Discussion on the Use of Pathos in the Film “Alive”

Authors often attempt to earn the approval and attention of the targeted audience by using appeal techniques in their works. The authors use these techniques to appeal to norms, character, and emotions to make their arguments more persuasive. The most commonly used appeals are ethos, pathos, and logos. Therefore, this discussion explores how the author communicates to the audience through emotional appeal in the 1993 film “Alive.”

The story of the Andes survivors in the film “Alive” presents how characters respond to struggle in a natural and clear sagacity. In the film, the director, Frank Marshall, utilizes various rhetorical techniques to portray each character’s struggle in the plane crash with the immediate physical alteration. Pathos is one of the techniques incited by placing the characters in a frightful situation, which creates panic within the viewers. Therefore, the dilemma sets a horrifying atmosphere within the audience.

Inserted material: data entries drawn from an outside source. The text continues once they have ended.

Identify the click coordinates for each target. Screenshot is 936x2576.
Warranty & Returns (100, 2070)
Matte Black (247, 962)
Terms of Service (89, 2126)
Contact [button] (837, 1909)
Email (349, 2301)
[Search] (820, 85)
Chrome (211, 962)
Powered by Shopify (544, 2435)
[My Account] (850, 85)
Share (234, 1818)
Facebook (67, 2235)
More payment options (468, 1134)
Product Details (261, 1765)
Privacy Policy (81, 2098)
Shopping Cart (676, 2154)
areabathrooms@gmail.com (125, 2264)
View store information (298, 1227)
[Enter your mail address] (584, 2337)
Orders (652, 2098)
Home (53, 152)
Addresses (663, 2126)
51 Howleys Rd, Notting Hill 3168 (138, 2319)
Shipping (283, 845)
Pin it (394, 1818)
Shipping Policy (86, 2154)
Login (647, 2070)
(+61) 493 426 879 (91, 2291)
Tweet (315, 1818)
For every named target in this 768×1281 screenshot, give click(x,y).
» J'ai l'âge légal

The establishment of personalization of the characters in the film when the director represents the Uruguayan rugby team as helpless children; evokes emotional appeal within the audience. As a result, the personalization affects the viewers’ attention and sets them to feel sad and pity towards the panic and struggles the characters face in the film. Furthermore, pathos is induced in the characters’ voices before the crash scene when they describe the appearance of the snow-cap Mountains below the plane as terrifying (Marshall, 1993). The scenario prepares the audience to feel for the following worse incident. Therefore, each character’s struggle to survive in the film and the visual effect of the forthcoming suffering evokes emotional appeal in the audience.

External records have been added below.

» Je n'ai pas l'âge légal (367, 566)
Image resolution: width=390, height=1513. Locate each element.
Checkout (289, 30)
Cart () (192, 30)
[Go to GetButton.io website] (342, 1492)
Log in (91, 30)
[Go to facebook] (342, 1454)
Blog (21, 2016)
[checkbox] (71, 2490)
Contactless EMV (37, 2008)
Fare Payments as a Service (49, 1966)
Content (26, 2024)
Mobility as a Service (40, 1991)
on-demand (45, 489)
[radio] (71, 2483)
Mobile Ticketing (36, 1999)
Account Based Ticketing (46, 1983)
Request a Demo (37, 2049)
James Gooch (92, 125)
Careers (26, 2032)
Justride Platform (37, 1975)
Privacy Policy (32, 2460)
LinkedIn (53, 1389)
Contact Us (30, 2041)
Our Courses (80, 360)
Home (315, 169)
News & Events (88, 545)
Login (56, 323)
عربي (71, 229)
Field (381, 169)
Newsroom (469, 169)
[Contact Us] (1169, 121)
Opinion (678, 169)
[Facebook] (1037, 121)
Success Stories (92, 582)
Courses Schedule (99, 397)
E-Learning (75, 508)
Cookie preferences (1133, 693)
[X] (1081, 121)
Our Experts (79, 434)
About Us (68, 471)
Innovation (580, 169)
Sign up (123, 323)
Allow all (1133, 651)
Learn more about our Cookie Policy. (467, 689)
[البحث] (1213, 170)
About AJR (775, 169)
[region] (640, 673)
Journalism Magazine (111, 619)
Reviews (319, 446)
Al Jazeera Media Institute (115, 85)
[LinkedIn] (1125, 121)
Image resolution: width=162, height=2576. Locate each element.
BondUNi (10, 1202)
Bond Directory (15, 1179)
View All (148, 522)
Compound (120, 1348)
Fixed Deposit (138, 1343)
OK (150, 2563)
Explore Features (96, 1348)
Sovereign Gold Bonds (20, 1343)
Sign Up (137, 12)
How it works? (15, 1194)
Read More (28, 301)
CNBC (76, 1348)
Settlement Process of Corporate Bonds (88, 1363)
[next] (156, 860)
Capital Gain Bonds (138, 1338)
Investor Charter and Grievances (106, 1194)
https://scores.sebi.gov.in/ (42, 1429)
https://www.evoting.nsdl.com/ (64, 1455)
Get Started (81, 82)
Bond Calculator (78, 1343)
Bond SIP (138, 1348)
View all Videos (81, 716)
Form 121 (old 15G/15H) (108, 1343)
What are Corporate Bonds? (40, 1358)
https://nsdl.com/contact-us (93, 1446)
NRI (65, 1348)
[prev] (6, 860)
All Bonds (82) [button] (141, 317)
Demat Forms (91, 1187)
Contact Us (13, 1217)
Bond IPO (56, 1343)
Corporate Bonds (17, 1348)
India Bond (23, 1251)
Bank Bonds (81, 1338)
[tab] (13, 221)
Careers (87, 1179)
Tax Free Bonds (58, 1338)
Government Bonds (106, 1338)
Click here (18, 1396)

In the film, the director uses the emotional appeal technique in different scenes intending to achieve various objectives. Firstly, he intends to make the audience understand his presentation of the panic and suffering such as open wounds and frozen conditions endured by the characters during the plane crash. Secondly, the pathos evokes the audience to accept and recognize the horrifying survival circumstances experienced by the characters in the wretched plane parts, as actual hence feel for them.

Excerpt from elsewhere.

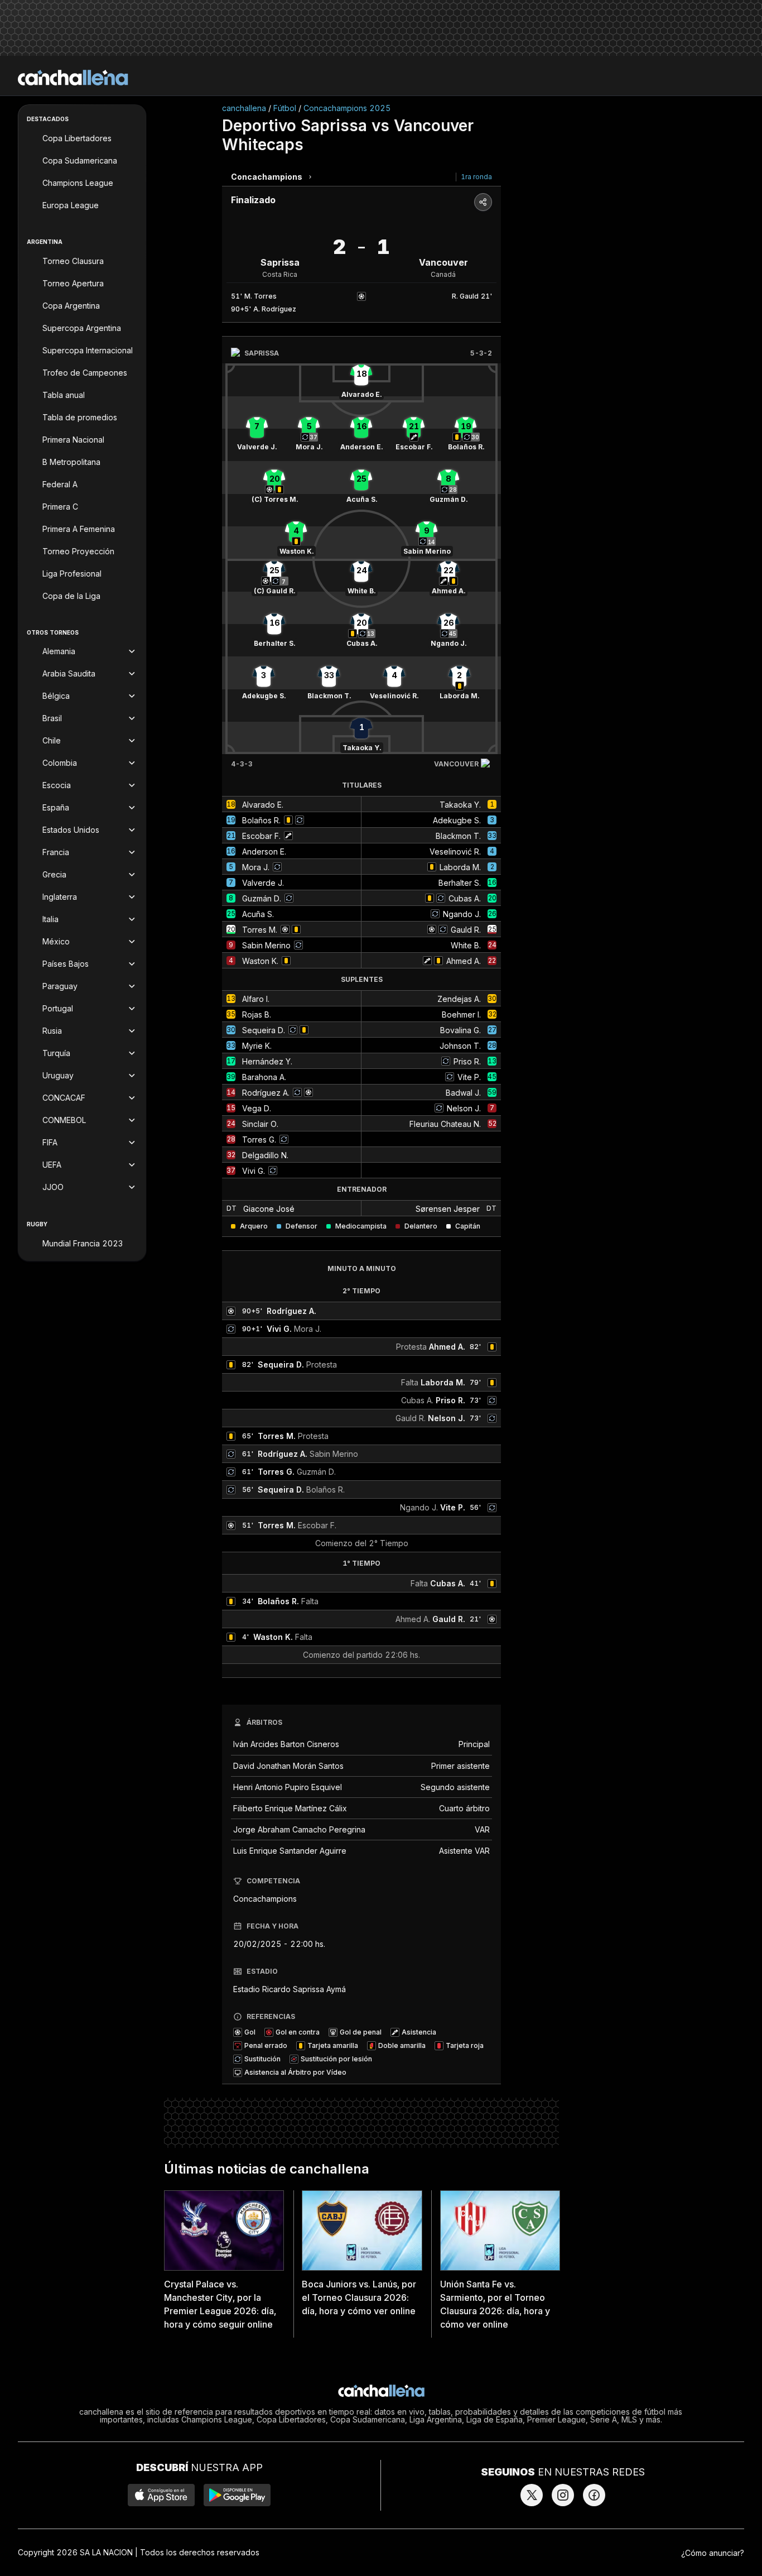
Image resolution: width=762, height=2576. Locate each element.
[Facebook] (594, 2495)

Indeed, the integration of emotional appeal in the film is warranted and practical. One of the reasons is its success in capturing the viewers’ attention while portraying the characters’ horror scenes. Consequently, the audience feels sad and pities the characters’ hopeless survival attempts in the plane crash.

In summary, the employment of pathos in artistic work such as films enables the author to capture the mood and attention of the targeted audience. Moreover, evoking the audience’s feelings allows it to understand the author’s point of view and accept the reality of the message presented in various ways, such as sad, jolly, and anxious scenes.

Reference

Marshall, F. (Director). (1993). Alive [Film]. Touchstone Pictures Paramount Pictures.